Production systems often do adaptive selection based on estimated filter selectivity, or a hybrid hybrid — pre-filter on high-selectivity predicates, post-filter on low-selectivity ones. The Expedia post does not disclose which strategy its Embedding Store uses.

What the filter can express

Depends on the vector DB's schema support; typical primitives:

  • Equality / inequality on categorical / tag fields.
  • Range predicates on numeric / date fields (price < 100, created_at > T).
  • Containment for array / set fields (genres CONTAINS "scifi").
  • Boolean compositions (AND / OR / NOT).
  • Sometimes geospatial predicates (distance-from-point, bounding box).

The collection schema pins which fields are filterable — and often which are indexed for filter (attribute indexes distinct from the vector index).

Why hybrid search is a product-critical primitive

Most real recommendation / search workloads cannot return "semantically similar, but not for sale in your country / above your price ceiling / out of stock / past its expiry date". The filter is correctness-critical, not nice-to-have. Pure similarity search without metadata-aware filtering is rarely the user-facing primitive — it's one half of the user-facing primitive.

Named examples from ingested sources:

  • Expedia Embedding Storeprice < 100, category = electronics (this post; travel / e-commerce shape implied).
  • Amazon S3 Vectors — example query shipped with the preview launch: s3vectors.query_vectors(..., filter={"genre": "scifi"}, topK=3).

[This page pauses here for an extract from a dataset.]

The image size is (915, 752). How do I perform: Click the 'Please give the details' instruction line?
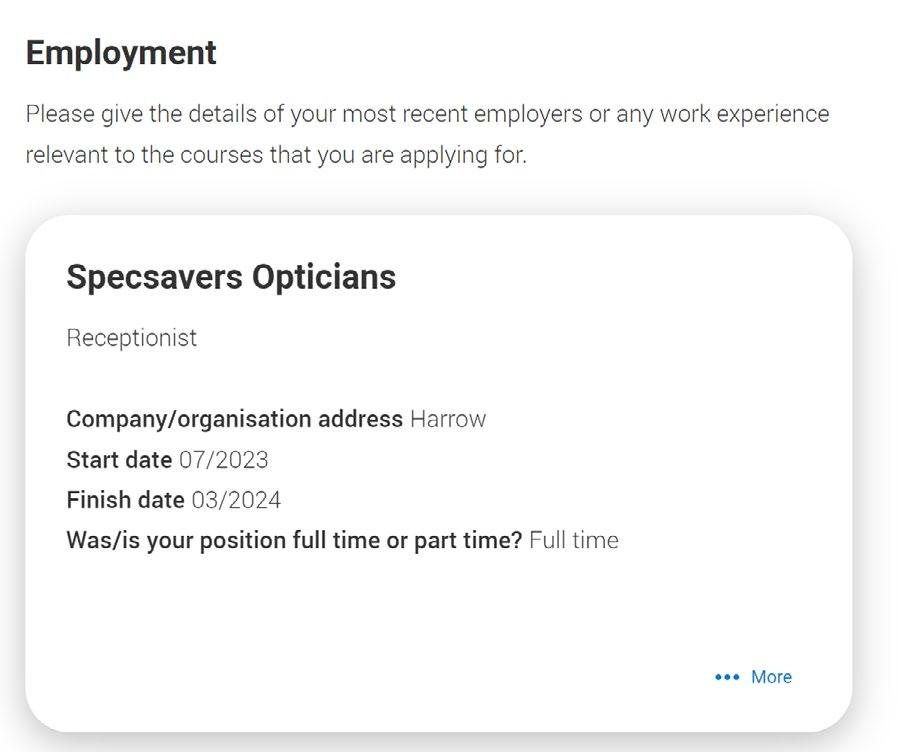(x=427, y=114)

Design consequences for the embedding store

  • The collection schema must be designed knowing which filter attributes are load-bearing — those become indexed columns, not just stored properties.
  • Attribute freshness can matter more than vector freshness — in_stock changing has to reflect in the filter instantly; embedding can tolerate staleness.
  • Cardinality planning — a tenant_id filter against millions of tenants is a very different shape from a genre filter over a handful of values; index structure should match.

Seen in

Last updated · 200 distilled / 1,178 read